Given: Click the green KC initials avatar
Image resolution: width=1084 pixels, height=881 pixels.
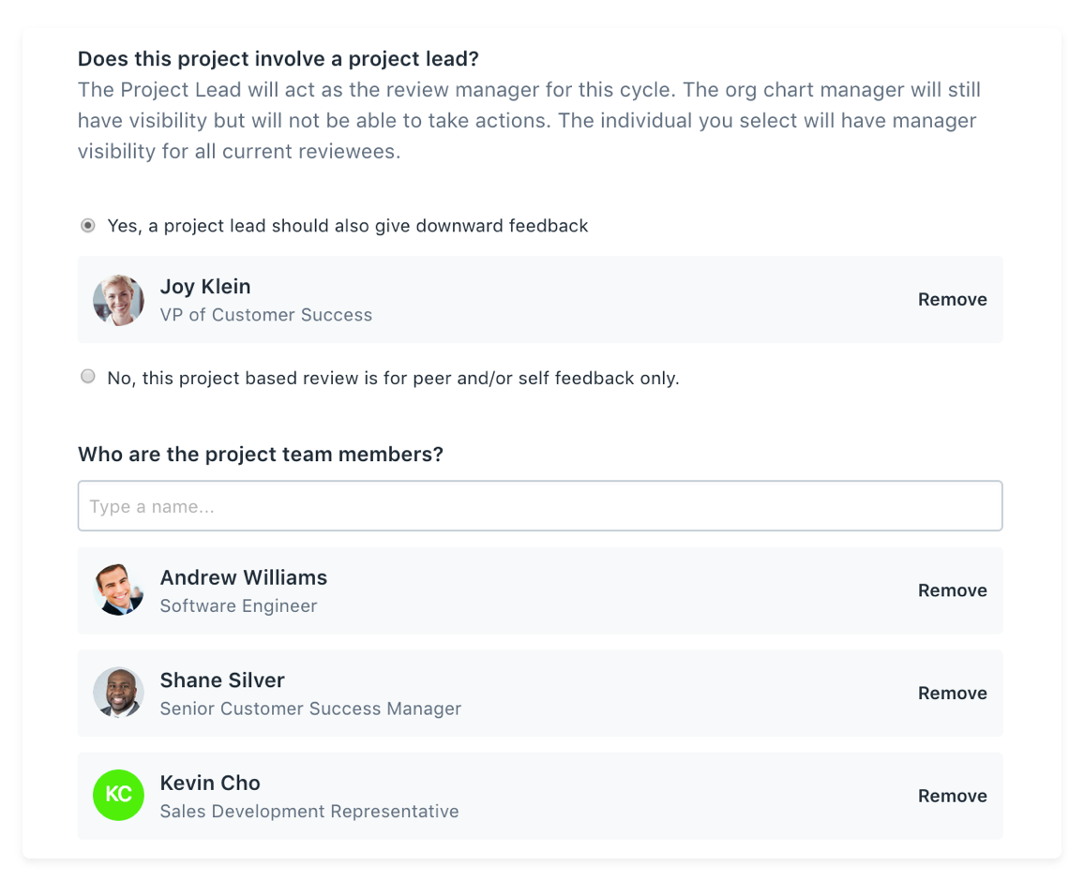Looking at the screenshot, I should [118, 796].
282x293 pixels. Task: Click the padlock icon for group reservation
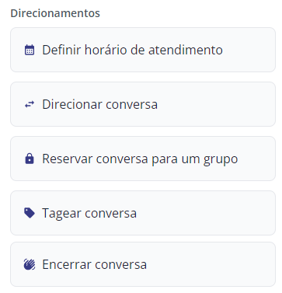(x=30, y=159)

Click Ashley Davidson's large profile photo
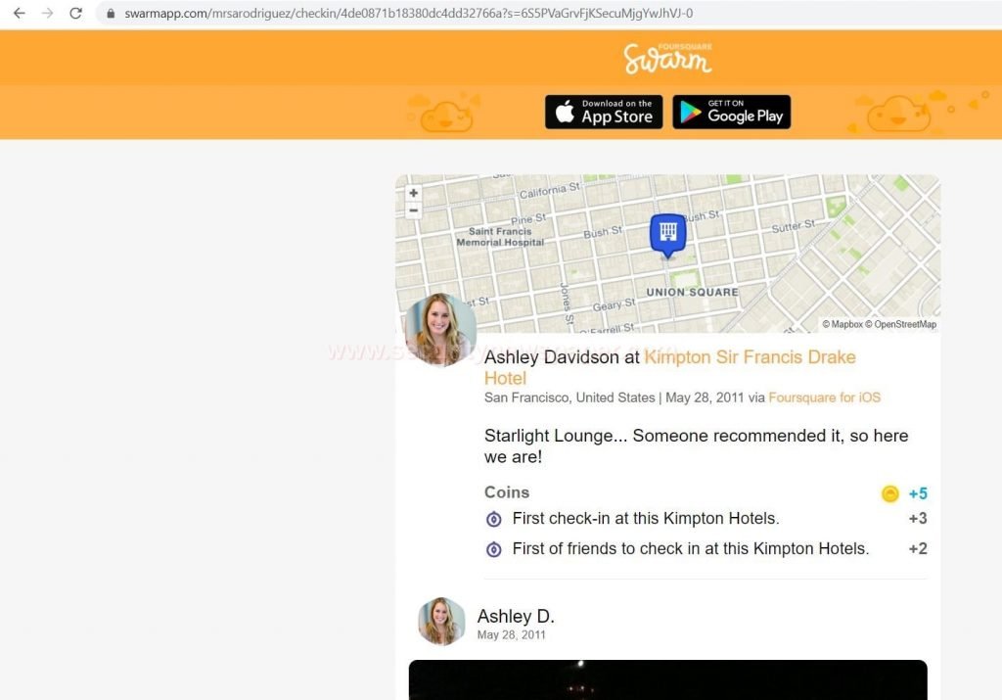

++++++

THE PROBLEM → Exact copies of the entries above are needed, without their pictures.

REPLY →
Given: Click the green KC initials avatar
Image resolution: width=1084 pixels, height=881 pixels.
Looking at the screenshot, I should [118, 796].
282x293 pixels. Task: Click the padlock icon for group reservation
(x=30, y=159)

Click Ashley Davidson's large profile photo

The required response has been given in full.